Senior DevOps / MLOps Engineer

Zoetis•Fort Collins, CO

48d•$105,000 - $145,000•Remote

About The Position

As the leader in animal health, Zoetis is looking to recruit a Senior DevOps/MLOps Engineer into its world-class Veterinary Medicine Research and Development (VMRD) organization to operationalize AI/ML, scientific modeling, and digital twin workloads.
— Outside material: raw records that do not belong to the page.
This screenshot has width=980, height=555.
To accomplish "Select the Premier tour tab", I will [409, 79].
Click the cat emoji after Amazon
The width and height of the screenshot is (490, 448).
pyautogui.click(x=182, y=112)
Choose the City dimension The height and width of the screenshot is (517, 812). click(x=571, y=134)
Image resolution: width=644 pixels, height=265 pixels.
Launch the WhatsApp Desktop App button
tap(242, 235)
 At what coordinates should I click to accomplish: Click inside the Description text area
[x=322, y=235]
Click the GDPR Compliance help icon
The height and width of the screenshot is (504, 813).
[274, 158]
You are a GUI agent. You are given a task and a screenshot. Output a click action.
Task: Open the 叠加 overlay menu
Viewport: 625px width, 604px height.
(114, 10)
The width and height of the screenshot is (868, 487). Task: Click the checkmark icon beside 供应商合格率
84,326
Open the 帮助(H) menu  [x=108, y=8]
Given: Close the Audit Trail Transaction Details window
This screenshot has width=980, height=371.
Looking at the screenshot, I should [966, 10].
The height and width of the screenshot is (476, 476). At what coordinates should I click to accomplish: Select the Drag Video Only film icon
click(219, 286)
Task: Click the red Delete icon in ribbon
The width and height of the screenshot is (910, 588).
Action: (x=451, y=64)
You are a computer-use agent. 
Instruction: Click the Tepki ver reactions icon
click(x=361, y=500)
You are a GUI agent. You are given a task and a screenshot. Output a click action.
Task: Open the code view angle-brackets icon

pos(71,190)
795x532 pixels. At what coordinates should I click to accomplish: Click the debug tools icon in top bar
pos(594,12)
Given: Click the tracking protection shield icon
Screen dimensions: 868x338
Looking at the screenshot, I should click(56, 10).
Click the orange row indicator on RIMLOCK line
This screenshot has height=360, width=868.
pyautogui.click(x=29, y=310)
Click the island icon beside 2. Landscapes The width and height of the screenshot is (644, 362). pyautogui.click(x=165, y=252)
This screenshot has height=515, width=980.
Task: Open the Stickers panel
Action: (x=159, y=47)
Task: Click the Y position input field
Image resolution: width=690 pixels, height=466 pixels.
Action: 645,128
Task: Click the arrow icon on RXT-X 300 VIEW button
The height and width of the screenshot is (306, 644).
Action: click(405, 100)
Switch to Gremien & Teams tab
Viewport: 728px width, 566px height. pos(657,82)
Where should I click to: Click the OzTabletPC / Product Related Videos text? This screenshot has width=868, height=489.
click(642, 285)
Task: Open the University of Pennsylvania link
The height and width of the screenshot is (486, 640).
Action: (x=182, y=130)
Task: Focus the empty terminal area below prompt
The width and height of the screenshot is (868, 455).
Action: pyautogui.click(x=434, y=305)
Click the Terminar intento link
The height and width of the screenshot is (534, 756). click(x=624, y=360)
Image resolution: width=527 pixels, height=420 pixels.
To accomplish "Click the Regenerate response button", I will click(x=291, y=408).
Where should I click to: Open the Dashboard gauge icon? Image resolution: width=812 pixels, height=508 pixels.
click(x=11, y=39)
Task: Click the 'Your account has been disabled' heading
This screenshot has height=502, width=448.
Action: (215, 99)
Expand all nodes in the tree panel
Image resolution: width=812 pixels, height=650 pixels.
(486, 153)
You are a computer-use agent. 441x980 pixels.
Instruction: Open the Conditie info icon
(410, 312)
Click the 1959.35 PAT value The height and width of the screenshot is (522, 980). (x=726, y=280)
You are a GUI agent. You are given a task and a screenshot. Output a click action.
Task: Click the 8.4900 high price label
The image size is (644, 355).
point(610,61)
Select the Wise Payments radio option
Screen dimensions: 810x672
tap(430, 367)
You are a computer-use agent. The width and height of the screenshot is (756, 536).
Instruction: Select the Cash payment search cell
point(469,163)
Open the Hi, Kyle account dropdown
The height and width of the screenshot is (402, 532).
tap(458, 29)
You’ll build secure, scalable platforms and data pipelines across cloud and on‑prem/HPC, partnering closely with biologists and data scientists to translate scientific questions into reliable production systems.

Requirements

PhD in a quantitative field (computer science, ML, computational biology, applied math) or MS/BS with equivalent senior engineer level experience working in a scientific domain.
6+ years building production systems; strong software engineering fundamentals.
Expert in Python
Strong experience with a query language such as SQL, MapReduce, and/or Cypher
Proficiency in one of: C++, Go, Rust, Java, or Scala.
Docker, Kubernetes, CI/CD (e.g., GitHub Actions), secure artifact/container registries.
Data pipeline orchestration (e.g., Databricks, Dagster, Kedro); streaming (Kafka or Redis); data modeling with SQL/NoSQL/graph.
MLOps: experiment tracking and model versioning (e.g., MLflow), model serving and monitoring.
Cloud (AWS/Azure/GCP) and on‑prem/HPC (e.g., Slurm) experience.
Experience on multidisciplinary projects and teams, including scientists and software engineers, with excellent communication with scientific stakeholders.

Nice To Haves

APIs and scientific apps: FastAPI; minimal UIs (Streamlit/React); scientific computing (NumPy, Pandas, SciPy).
DevOps/IaC: Terraform; GitOps (Argo CD/Flux); Helm/Kustomize; Docker/Kubernetes; secure registries and config.
Data engineering: dbt and feature stores; Parquet/Delta; schema/lineage with Avro/Protobuf, OpenLineage, Great Expectations.
Observability/SRE: Prometheus/Grafana; ELK/OpenSearch; OpenTelemetry; SLIs/SLOs and performance profiling/optimization.
Distributed compute and resilience: Dask, Ray, Spark; HPC/Slurm; GPU scheduling; service mesh (Istio/Linkerd), API gateways, ingress; encryption/secrets/KMS, audit trails, backup/restore, DR.

Responsibilities

Build end‑to‑end DevOps/MLOps foundations: CI/CD for code/data/models, containerization/orchestration, artifact/registry management, and secure configuration.
Design and operate data engineering pipelines (batch/streaming) with data quality checks, lineage, schema contracts, and governance across lake/warehouse environments.
Productionize scientific and digital twin workflows into services/APIs and lightweight UIs with reproducibility, versioning, auditability, and compliant deployment.
Implement scalable training/inference (batch/real‑time) with observability, SLIs/SLOs, runbooks, incident response, and automated rollback strategies.
Run distributed/HPC jobs (including GPU) and optimize storage, throughput, and cost across on‑prem and cloud; collaborate with scientists on experiment design, data/compute needs, and validation.